GREEN- Sustainable U: Wahoo dining goes trayless


UVA dining director Brent Beringer hasn't seen a single food-fight since exiling trays– though he also hasn't seen one for about a dozen years.
PHOTO BY WILLIAM WALKER
The late John Belushi filled his tray (and his pie-hole) in Animal House.
UNIVERSAL PICTURES

The sight of a modern day Bluto Blutarski stuffing his cafeteria tray like the immortal Animal House character may be coming to end. In fact, UVA students gathering up their melange of fruits, veggies, and entrees this fall might find themselves performing a juggling act. At semester's start, all three major dining halls dropped a venerable cafeteria staple: the trays.

UVA Dining Services' decision to go trayless at Observatory Hill, Runk, and Newcomb is part of a growing national trend to save water as schools such as the University of Florida and UNC have earlier ditched the plastic carriers.

"We've been encouraging it for close to two years now as a voluntary program," says the director of dining, Brent Beringer. "There's a positive interest from the students in doing it."

Already, UVA's become known for water conservation. Despite 10 years of growth, including a vastly expanded medical center, the university has slashed its annual water usage by more than a quarter, with 477 million gallons in 2007, down from 660 million gallons in 1998. The trayless move is projected to reduce overall dining hall water consumption by a third.

However, early experiments in ditching trays offered mixed results. An effort called "Trayless Tuesdays," adopted in the spring semester of 2006, met with some student body hesitation.

"It wasn't marketed well," says Sonny Beale, the superintendent of UVA Recycling. "They didn't make students aware of it, caught them off guard in the middle of the year– the students were used to using a tray for everything."

This time, however, dining director Beringer predicts the policy will succeed. "In our most recent survey," he says, "84 percent of students were willing to go trayless."

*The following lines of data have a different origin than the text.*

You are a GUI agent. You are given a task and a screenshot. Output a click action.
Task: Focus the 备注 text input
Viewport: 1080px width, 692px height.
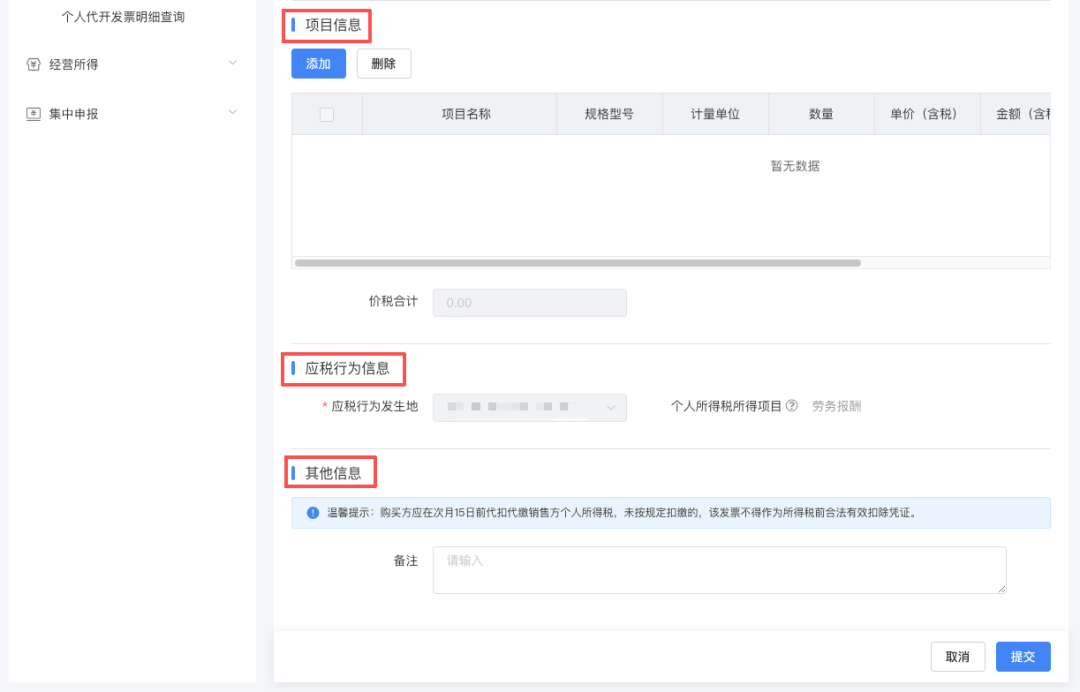pos(718,570)
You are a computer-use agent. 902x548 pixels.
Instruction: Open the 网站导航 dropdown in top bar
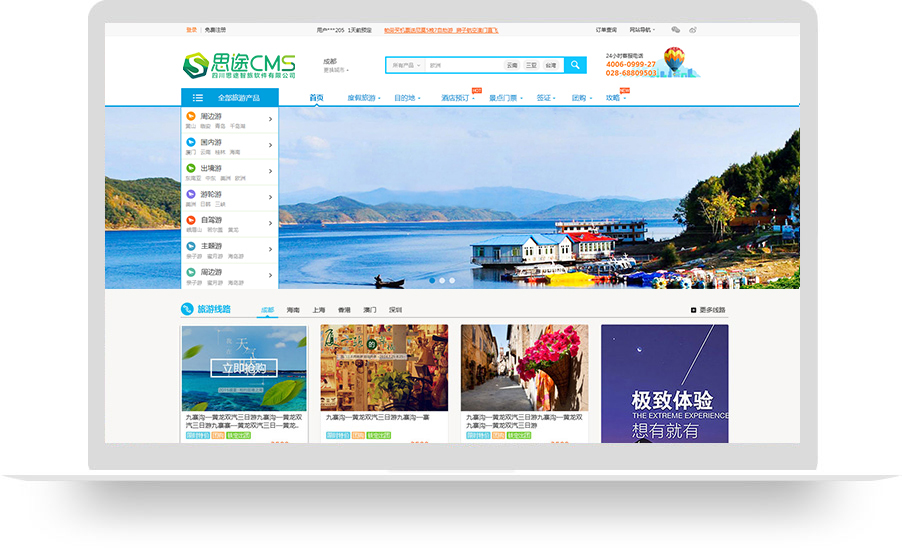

Trayless dining halls take sustainability to another level. Beyond water savings, there's a reduction in soap and electricity use. And, according to studies done by Aramark Limited, UVA's dining provider and facilities manager, food waste in trayless dining halls can be reduced by up to 30 percent.

"We tend to eat with our eyes and take we what we think we want," Beringer says.

The trayless plan does hold a backup plan for people with disabilities or special needs, as a special stash of trays will be available for their use. (The student-athlete dining hall, inside the John Paul Jones Arena, will not be going trayless for the time being, due to the smaller population it serves and its dinner-only schedule.)

While removing trays will be a major step in bringing sustainability to a new level at UVA, Dining Services plans to go further by enacting a composting plan for all organic waste from both the O-Hill dining room and kitchen as soon as this fall, Beringer says. Any post-consumer waste, from banana peels to chicken bones to napkins, will be ground and sent to a composting site. While it has yet to be approved by administration, the composting plan will be regulated by the Virginia Department of Environmental Quality, he adds.

Ben Chrisinger, chair of a Student Council sustainability committee, recalls with frustration that his group was unable to enact a mandatory tray reduction program last fall, even with Charlottesville under drought restrictions. "We're excited," he says in an email, "to see Dining propose a program as ambitious as this one, and I think current students will be surprised by how much is saved with such a simple change."

With three trayless dining halls and a composting plan on tap, the fall ushers in promises of increased efforts to put sustainability in the hands of the students. If students find the change a bit of an initial challenge, the benefits outweigh the uneaten food tossed on unused trays, according to Beringer.

"First years may find the change pretty easy, because they won't know any other way," Beringer says. "For upperclassmen, it may be a little traumatic."

The author, a third year UVA student, broke this story in a regular issue of the Hook this summer.